Las falacias con que se ha sostenido estas aberraciones, hasta hacerlas verdad a punta de repetirlas, revelan el escaso respeto que despiertan en la clase política actual los principios democráticos consagrados en la Carta Magna. Y descubren que no existen controles políticos verdaderos que puedan salvar al país cuando mayorías voraces como la que hoy gobierna el Congreso deciden ponerlo nuevamente en zozobra.

El mensaje a la Nación se produjo a las 2.30 de la tarde.

¿O acaso piensa el fujimorismo de Keiko Fujimori que los videos y audios presentados por el congresista Mamani bajo la tutela de Daniel Salaverry lo dejan bien parado ante los ojos de la Nación, que no revelan también mucho sobre la entraña de esta agrupación política?
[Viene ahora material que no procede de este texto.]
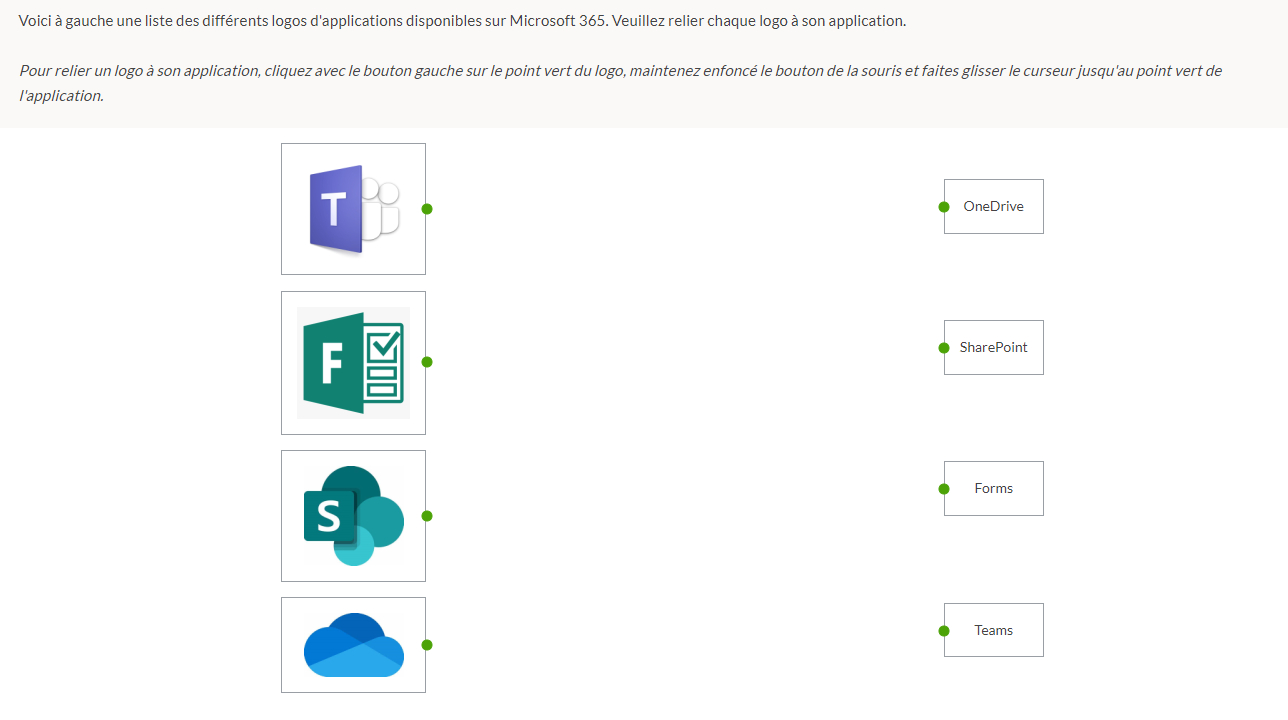Select the green dot beside SharePoint logo

click(x=427, y=516)
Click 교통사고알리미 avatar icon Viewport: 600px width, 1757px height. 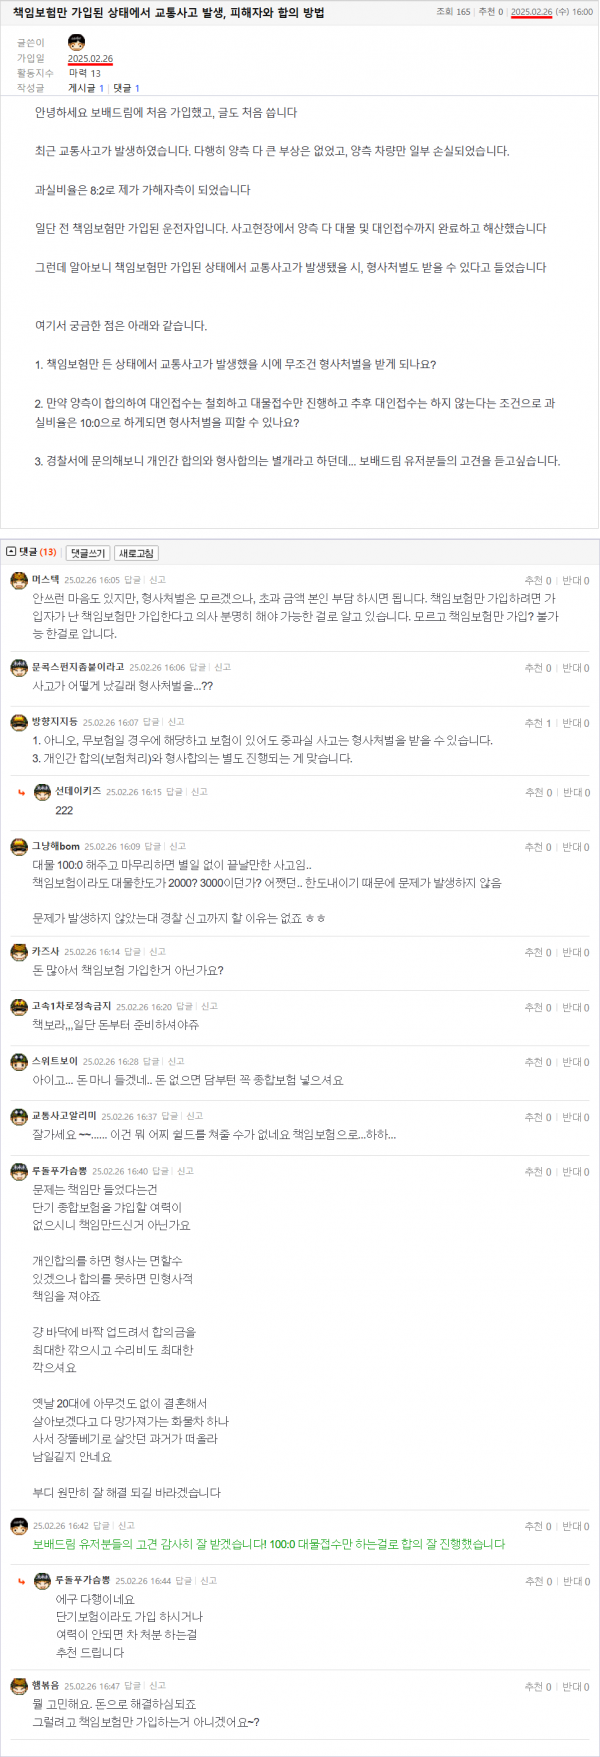coord(19,1116)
Una nueva etapa política demanda, por tanto, cambios radicales en las reglas de juego. Si a Martín Vizcarra lo convoca y anima una verdadera vocación histórica y no simplemente los ofrecimientos de cohabitación en el poder por parte del actual Parlamento, sabrá plantear las reformas que se requieren específicamente en materia de control político.

La convocatoria a una Asamblea Constituyente que reemplace al actual Congreso de la República, para reformar la Constitución en ese ámbito, aclarando y optimizando por ejemplo los mecanismos de vacancia y destitución en términos claros que no admitan interpretaciones antojadizas, lo mismo que estableciendo dinámicas modernas y prácticas en la relación del Ejecutivo y el Parlamento, y medidas como la renovación por tercios de la representación nacional, la no reelección, restricciones a la inmunidad parlamentaria en el nuevo contexto de una sociedad de información y a la liberalidad presupuestal, entre otras.
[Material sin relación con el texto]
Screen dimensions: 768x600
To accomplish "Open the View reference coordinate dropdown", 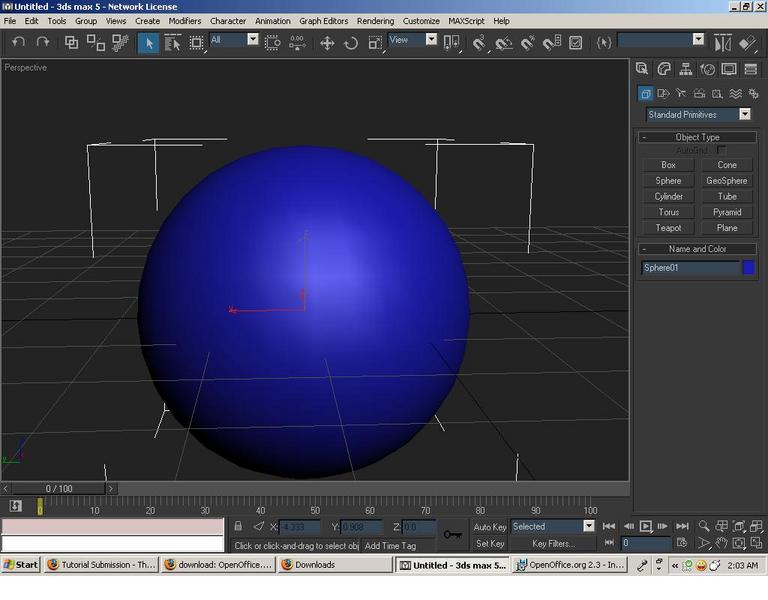I will [412, 40].
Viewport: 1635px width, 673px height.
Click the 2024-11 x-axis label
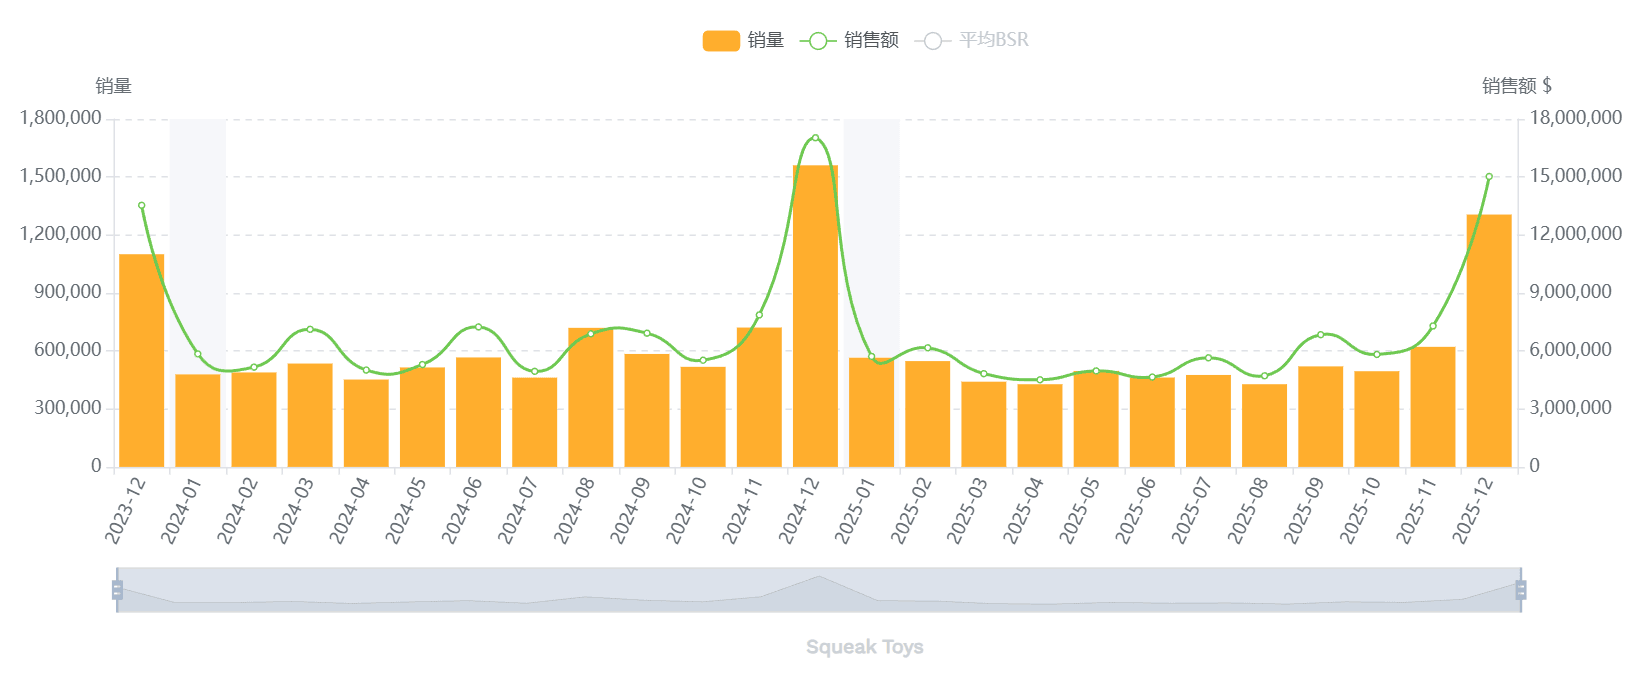pyautogui.click(x=743, y=510)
Y terminada esta necesaria reforma constitucional extraordinaria –porque es claro que el actual Parlamento no querrá ceder un palmo en las prerrogativas que han propiciado este desequilibrio político–, convocar a nuevas elecciones generales, bajo los términos de un escenario distinto, más transparente, más previsor.

Que la sensación de alivio que produce la renuncia de PPK, en medio de un clima de tensiones que han paralizado el país, no sea un sedante que nos introduzca en el mundo onírico de la ilusión, al pensar que “muerto el perro se acabó la rabia”. El mal ha hecho metástasis en el organismo nacional y hay que extirparlo de cuajo.